Background and Purpose

Neoadjuvant chemoradiotherapy (nCRT) followed by total mesorectal excision (TME) is now the standard combined treatment modality for patients with locally advanced rectal cancer (LARC) (1). Distant metastasis is the main cause of treatment failure in patients with LARC. For patients at high risk of an adverse outcome after nCRT, additional systemic therapy may reduce the risk of distant relapse and confer a survival benefit. The aim of this study was to develop a radiomic signature to predict disease-free survival (DFS) in individual patients with locally advanced rectal cancer and assess its incremental value to clinicoradiologic risk factors.

Methods

Axial, sagittal, and oblique coronal T2-weighted spin-echo sequences were acquired. Subsequently, a small field of view (16 cm × 16 cm), high-resolution, oblique axial (perpendicular to the long axis of the tumor) T2-weighted image sequence (repetition time/echo time, 5160 ms/151 ms; flip angle, 90°; echo train length, 19; slice thickness, 3 mm; matrix, 512 × 512) was performed. An axial spin-echo, diffusion-weighted echo-planar imaging sequence with background body signal suppression was then acquired at b values between 0 and 800 s/mm2. Thereafter, axial three-dimensional LAVA multi-enhanced MR images were acquired. A bolus of gadolinium-based contrast agent (gadopentetate dimeglumine; Bayer, Leverkusen, Germany) 0.1 mmol/kg body weight was administered at 2 mL/s using a power injector. One phase of images before injection of contrast agent and nine phases of images after administration of contrast were acquired. The acquisition time per phase was 15 s. The repetition time was 3 ms and the echo time was 1.4 ms. A flip angle of 15° was used. The matrix was 320 × 192 and the field of view was 40 mm × 40 mm. The slice thickness was 3 mm and the thickness spacing was 0 mm.
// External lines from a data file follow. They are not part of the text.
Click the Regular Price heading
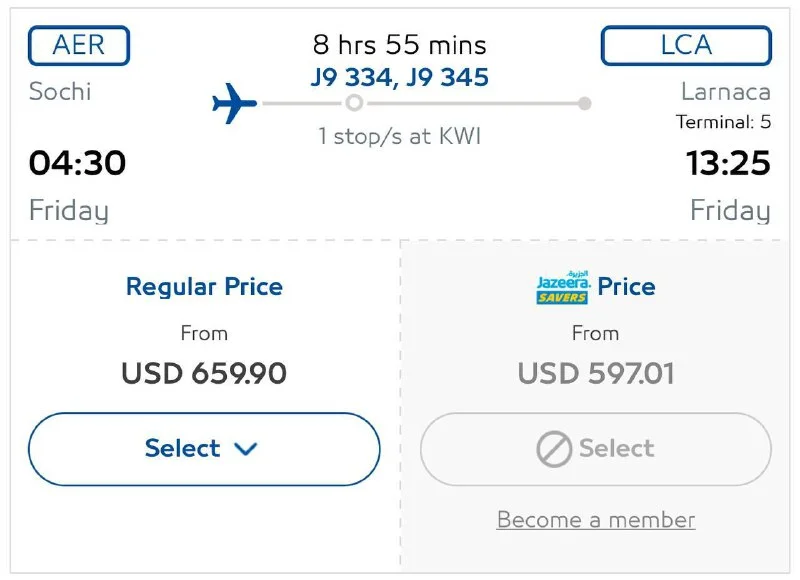Image resolution: width=800 pixels, height=580 pixels. (x=204, y=287)
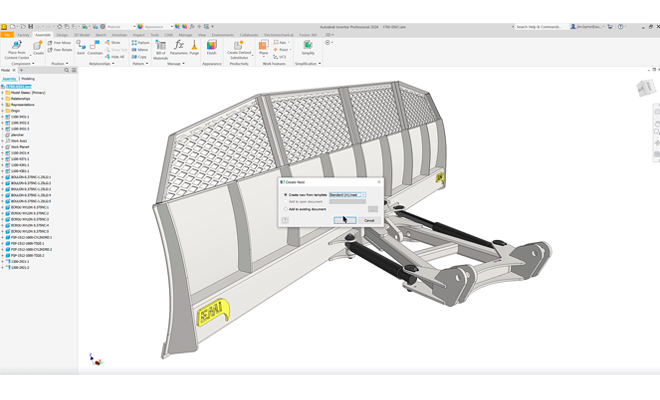The height and width of the screenshot is (400, 660).
Task: Select the Constrain tool
Action: click(x=95, y=47)
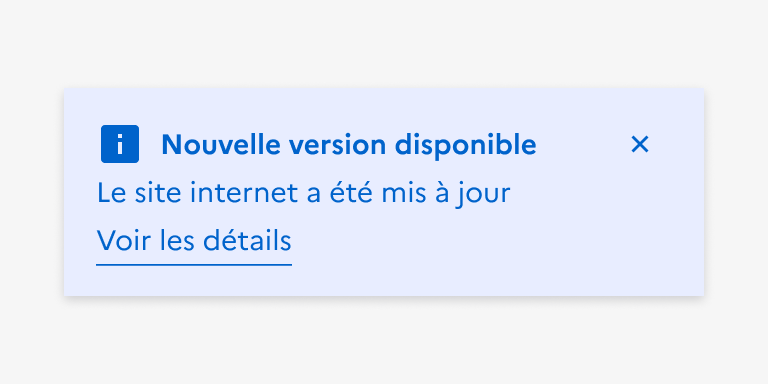The image size is (768, 384).
Task: Click the word 'détails' in the link
Action: point(247,241)
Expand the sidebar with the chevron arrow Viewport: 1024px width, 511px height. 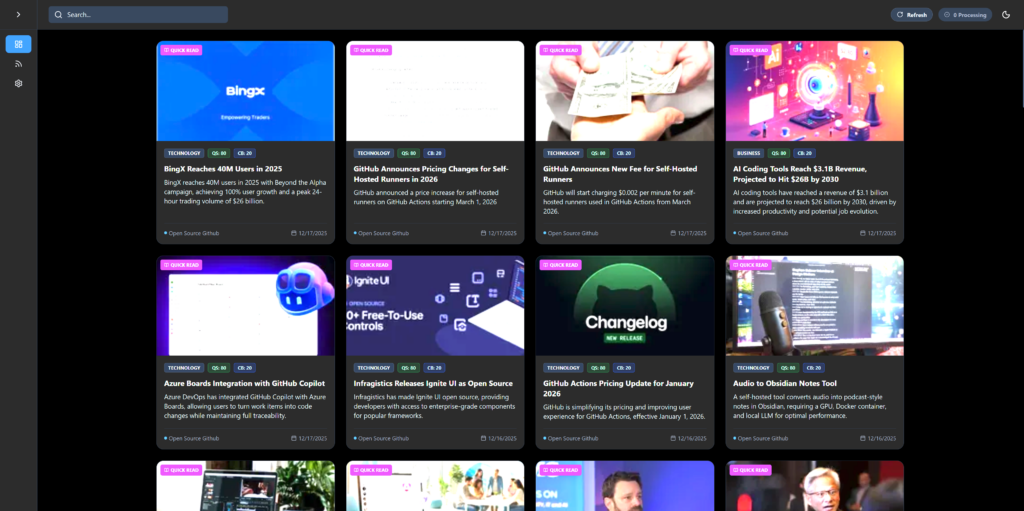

Patients underwent bowel preparation with antispasmodic medication before the MRI examinations. All sequences were obtained during free breathing. All manual tumor segmentations were performed by a gastrointestinal tract radiologist with 15 years of experience. We performed image intensity normalization to transform arbitrary MRI intensity values into a standardized intensity range, and the quantitative radiomic features were calculated from these standard inputs (2). The radiomic features used in our study contained 485 three-dimensional descriptor (3). A radiomic signature was generated using a least absolute shrinkage and selection operator (LASSO) Cox regression model (4). Kaplan-Meier survival curves were generated for both the training set (n = 54) and the validation set (n = 54) to explore the association between the radiomic signature and DFS. Three models were built in the training set, i.e., a radiomic model, a clinicoradiologic Cox model and a combined model. Then the predictive ability of each model was assessed by calculating the Harrell concordance index.

Results

Using a 10-fold cross-validation, the LASSO Cox model identified three intensity features and five textural features that were most important for predicting the outcome (Figure 1). The radiomic signature built with selected features stratified patients into a low-risk group or high-risk group for DFS in the training set (HR 6.83; P < 0.001) and was successfully validated for patients in the validation set (HR 2.92; P < 0.001). The association between the radiomic signature and DFS is shown by the Kaplan-Meier survival curves in Figure 2. The predictive accuracy of the combined model was higher than that of the clinicoradiologic model or the radiomic model (Figure 3.).

Discussion and Conclusion

In this study, we identified a combined model that was an effective biomarker for individualized evaluation before nCRT in patients with LARC. To our knowledge, this is the first study to assess the prognostic value of a combined model and also the first to explore the predictive value of a radiomic model in patients with LARC who receive nCRT. The combined model had better prognostic performance in terms of predicting DFS than either the radiomic model or the clinicoradiologic model alone and the model may help to guide individualized treatment in these patients.

Acknowledgements

We acknowledge financial support from Special Funds for Public Welfare Projects (201402019), Beijng Science and Technology Program (Z161100000516101, Z161100002616022) , Beijing Hope Run Special Fund of Cancer Foundation of china (LC2016A05), National Natural Science Foundation of China (81227901, 61231004, 81771924, 81501616, 81671851, 81527805, and 81501549), the special program for science and technology development from the Ministry of science and technology, China (2017YFA0205200, 2017YFC1308701, 2017YFC1309100, 2016CZYD0001), the Science and Technology Service Network Initiative of the Chinese Academy of Sciences (KFJ-SW-STS-160), and the Youth Innovation Promotion Association CAS.